3 Trial Court erred in overruling Appellant’s objection to the evidence taken from the apartment of Kathy Balonis and from Appellant based on the State’s inability to authenticate the manner in which the evidence was handled without testimony from Fred Zain?

Trial Court erred in granting the State’s Motion in Limine and prohibited Appellant evidence concerning the manner in which Fred Zain handled evidence in other cases to show that the State could not properly authenticate the physical evidence presented?

Trial Court erred in overruling Appellant’s motion to suppress evidence based on the State’s inability to properly authenticate any physical evidence without the testimony of Fred Zain.

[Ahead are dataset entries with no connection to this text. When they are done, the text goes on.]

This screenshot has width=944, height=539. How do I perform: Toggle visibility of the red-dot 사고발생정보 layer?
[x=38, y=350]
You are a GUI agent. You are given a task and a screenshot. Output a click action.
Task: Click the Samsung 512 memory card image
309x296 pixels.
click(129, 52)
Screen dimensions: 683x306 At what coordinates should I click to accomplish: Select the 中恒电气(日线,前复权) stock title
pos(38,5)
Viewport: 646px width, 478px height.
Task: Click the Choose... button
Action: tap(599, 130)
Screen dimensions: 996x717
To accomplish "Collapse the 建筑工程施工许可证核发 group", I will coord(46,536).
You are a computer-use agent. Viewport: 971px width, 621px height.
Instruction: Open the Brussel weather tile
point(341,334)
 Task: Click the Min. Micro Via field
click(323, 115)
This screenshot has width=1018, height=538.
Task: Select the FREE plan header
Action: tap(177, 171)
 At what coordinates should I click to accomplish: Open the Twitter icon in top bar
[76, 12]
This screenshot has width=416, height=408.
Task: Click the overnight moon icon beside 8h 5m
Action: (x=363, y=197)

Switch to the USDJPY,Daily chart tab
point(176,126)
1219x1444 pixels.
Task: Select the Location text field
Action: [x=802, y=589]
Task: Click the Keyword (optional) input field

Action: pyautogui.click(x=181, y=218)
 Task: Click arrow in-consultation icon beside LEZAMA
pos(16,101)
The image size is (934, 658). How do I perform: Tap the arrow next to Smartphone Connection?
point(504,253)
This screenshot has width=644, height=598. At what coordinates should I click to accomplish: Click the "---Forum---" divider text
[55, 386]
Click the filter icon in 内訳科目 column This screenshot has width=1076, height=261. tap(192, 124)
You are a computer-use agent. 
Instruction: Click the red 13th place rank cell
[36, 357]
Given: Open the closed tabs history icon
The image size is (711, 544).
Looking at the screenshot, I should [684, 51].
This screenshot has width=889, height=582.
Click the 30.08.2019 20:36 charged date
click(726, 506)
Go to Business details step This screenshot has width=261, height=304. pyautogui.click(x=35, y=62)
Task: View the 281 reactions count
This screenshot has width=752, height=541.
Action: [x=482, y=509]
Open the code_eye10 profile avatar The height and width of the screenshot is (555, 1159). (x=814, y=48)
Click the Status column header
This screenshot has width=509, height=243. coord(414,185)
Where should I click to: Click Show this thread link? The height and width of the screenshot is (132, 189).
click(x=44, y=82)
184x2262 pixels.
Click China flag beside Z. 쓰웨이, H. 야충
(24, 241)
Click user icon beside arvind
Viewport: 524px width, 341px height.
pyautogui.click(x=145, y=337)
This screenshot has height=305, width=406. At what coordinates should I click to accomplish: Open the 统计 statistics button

Trial court erred in sustaining the State’s objection to the testimony of Jeanine Arvizu regarding the manner in which Fred Zain handled evidence in other cases.

[sic]

Appellant’s brief is unusually structured and not always in accordance with our

briefing rules. See Tex. R. App. P. 38.1. The points of error do not always correspond to the subject

matters discussed under the “Argument and Authorities” division of appellant’s brief. Appellant’s

manner of briefing has rendered our task of responding to appellant’s contentions difficult.

Background and Facts

In light of appellant’s contentions, the background and facts of this second trial are

essential to a proper understanding of the case. Appellant’s brief under “Statement of Facts” quotes

the summary of evidence from this Court’s opinion in Davis I, 831 S.W.2d at 429-433, involving

the first trial. Appellant’s reference to the facts of the instant case is limited. We find that the

State’s brief has accurately discussed the background and facts of the instant case with record

references and with an important discussion of the physical and forensic evidence. We will set forth

4 the State’s version while eliminating the footnotes: The State’s version does contain some references

to the first trial, Davis I, and the State habeas corpus proceedings, Davis II, which followed.4

STATEMENT OF FACTS

In 1989, Kathie Balonis was a 24 year old 3rd grade teacher at Bulverde Elementary School (6 RR 66, 7 RR 66). In June 1989, Kathie moved into the New Braunfels Oaks Apartments (hereinafter referred to as the Oaks) in New Braunfels, Texas at the urging of her older sister, Karen Balonis, who already lived there. (6 RR 67-68, 7 RR 69). Kathie had recently separated from her husband and the divorce was finalized in October 1989. (6 RR 67, 7 RR 67). The Oaks had six buildings in the complex. Kathie lived on the second floor of Building 2 on the western corner. Next door to her lived Marci French. Appellant lived on the ground floor of Building 2 in the second apartment from the east end. The building had three staircases, one on each end and one in the middle. (6 RR 110-111, State’s Exhibit 8).

Appellant was the maintenance man at the Oaks.